Doping of specific boron species in carbon frameworks plays an important role in enhancing the electrochemical properties of carbon. Herein, we prepared a tailored boron species-doped carbon nanotube (CNT) catalyst as the counter electrode (CE) of quantum dot sensitized solar cells (QDSSCs) by hydrothermal post-treatment of pre-oxidized CNTs. X-ray photoemission spectroscopy results show that boron is mainly present as oxygen-containing (C–O–B) and oxygen-free (C–B) boron in the sp² carbon framework, so different levels of pre-oxidation treatments can control the content of oxygen-containing boron species and thus achieve controlled doping of boron species.
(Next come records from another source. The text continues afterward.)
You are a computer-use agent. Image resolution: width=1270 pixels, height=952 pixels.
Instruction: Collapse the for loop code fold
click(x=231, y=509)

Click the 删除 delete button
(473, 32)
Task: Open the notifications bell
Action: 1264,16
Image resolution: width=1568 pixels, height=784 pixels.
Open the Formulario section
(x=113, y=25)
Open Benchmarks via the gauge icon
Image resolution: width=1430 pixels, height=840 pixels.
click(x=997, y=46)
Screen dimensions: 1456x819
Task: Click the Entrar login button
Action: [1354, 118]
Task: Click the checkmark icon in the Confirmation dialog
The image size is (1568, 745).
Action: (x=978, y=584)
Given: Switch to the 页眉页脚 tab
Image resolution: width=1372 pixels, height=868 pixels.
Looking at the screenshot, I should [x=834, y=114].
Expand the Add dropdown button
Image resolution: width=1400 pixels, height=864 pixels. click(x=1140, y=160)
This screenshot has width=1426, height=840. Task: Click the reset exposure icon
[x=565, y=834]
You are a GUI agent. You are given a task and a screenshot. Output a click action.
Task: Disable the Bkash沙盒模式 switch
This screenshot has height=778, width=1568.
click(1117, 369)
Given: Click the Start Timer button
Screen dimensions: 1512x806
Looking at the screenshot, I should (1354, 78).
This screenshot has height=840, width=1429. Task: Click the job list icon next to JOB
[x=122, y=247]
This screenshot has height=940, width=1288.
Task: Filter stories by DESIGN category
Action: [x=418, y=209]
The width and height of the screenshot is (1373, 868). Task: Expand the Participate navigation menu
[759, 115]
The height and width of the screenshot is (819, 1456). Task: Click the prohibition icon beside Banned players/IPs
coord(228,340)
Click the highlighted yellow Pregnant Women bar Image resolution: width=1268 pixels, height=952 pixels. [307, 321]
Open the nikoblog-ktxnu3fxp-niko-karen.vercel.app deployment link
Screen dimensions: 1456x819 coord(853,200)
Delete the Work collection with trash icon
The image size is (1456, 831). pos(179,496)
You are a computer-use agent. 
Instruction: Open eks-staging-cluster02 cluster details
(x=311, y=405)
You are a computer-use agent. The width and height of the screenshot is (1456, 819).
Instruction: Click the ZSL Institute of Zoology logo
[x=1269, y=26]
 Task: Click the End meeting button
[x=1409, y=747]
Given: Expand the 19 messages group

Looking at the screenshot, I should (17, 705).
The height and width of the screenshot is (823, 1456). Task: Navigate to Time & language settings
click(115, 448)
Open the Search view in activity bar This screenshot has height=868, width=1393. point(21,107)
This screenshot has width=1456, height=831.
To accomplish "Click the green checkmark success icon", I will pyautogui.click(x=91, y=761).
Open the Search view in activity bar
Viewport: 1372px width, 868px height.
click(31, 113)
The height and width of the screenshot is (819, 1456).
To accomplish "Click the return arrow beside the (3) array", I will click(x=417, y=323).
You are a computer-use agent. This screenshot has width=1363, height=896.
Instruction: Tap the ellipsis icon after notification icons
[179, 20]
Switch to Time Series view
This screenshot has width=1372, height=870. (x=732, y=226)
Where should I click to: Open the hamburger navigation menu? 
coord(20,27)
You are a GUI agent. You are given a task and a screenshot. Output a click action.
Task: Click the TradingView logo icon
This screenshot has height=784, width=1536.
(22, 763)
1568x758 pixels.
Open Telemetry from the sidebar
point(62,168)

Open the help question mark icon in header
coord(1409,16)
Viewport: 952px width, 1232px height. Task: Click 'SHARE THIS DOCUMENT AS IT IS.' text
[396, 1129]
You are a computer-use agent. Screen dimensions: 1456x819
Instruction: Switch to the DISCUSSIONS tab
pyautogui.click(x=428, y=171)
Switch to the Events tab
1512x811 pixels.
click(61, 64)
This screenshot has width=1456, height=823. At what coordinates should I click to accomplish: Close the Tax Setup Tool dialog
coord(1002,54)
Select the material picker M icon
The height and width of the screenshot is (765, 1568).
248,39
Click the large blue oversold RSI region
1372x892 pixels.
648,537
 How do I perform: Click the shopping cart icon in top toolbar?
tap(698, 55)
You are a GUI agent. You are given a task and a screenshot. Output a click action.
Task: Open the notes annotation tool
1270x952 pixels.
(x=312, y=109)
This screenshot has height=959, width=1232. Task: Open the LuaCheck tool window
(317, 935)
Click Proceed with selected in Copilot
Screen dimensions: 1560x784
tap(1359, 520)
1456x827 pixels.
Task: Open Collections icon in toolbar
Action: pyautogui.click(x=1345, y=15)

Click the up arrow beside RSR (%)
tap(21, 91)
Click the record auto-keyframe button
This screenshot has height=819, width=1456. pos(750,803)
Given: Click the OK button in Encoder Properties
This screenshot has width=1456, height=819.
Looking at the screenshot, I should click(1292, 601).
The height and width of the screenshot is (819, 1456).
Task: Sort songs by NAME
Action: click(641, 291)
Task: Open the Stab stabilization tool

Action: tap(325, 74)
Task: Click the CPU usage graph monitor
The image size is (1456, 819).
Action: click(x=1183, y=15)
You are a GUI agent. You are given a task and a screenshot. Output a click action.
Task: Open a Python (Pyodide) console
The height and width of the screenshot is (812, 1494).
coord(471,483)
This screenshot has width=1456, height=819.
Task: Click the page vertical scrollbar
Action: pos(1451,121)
Electrochemical impedance spectroscopy shows that the optimized boron-doped CNTs (BCNT1) obtained a charge transfer resistance (R_ct) as low as 2.17 Ω, indicating excellent reduction activity to S_n²⁻ at the CE/electrolyte interface. The QDSSC based on the BCNT1 CE and CdS/CdSe photoanode achieves a power conversion efficiency of up to 4.55%, which is 3.10 times that of the pristine CNT CE. Our report confirms that tailorable boron doping is an effective strategy to enhance the activity of CNTs for S_n²⁻ reduction.